I'd agree with the previous asstprof, with an emphasis towards most "failures" being that you were lower on the list to begin with for other reasons. People can't always move way up or down on the list from the phone interview, but keep in mind a lot of the time there are 10 phone interview slots and only 3 campus interview slots, so odds are you won't be selected in the end. I love the advice to exude "calm warmth."
In my experience, I didn't get a campus invite after some very good or average phone interviews (in my mind), and yet got at least one campus invite after an abysmal phone interview, and received that job offer as well (it was my first phone interview.) But the one that went very well for which I was not invited back was an elite place. I think I was just lower on the list to begin with. And the opposite was true of the one that bombed but gave me a second chance. I did great on the campus interview, though.
I agree with everything that has been said, with an emphasis on the "show excitement in a professional way" (that's my version of "calm warmth"). Interest and excitement goes a long way toward making a favorable impression. A few other tips:
-Even if you're only on the phone, smile while talking, because it can actually come through in your voice.

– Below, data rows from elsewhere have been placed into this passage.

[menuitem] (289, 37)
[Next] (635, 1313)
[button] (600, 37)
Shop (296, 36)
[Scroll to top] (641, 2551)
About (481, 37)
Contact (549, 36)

-Have questions prepared that make it clear you have a sense of the school and program so you aren't asking things that can be found on the website. Questions that show real interest in the location, program, department, university, etc.
-For research focused places, have a basic sense of what you would need to do your research (probably true for SLACs too, though I can't speak to this personally). This isn't an exhaustive start-up list, but will you need specialized equipment? A wet lab? Space for animals? Observational equipment? Specific populations? In my department, one of the things we try to figure out from the phone interview is if you *can* do the work you want to do here, and if you can't articulate this, you won't get invited to campus. How flexible are you about your needs?
-Do NOT ask a bunch of questions about yourself, your ranking, or your "fit." Don't try to convince the interviewer that you're the perfect person for the job—this comes across as annoying.
One thing that has put me at ease a little more with phone interviews: Have the department website up on your computer, and check out faculty photos/bios. You'll at least know ahead of time who is the point person for the call, so you can have their photo up; then when it becomes clear who the other SC members are, you can look at them, too. At least you get a sense of who you're talking to (and smiling for!).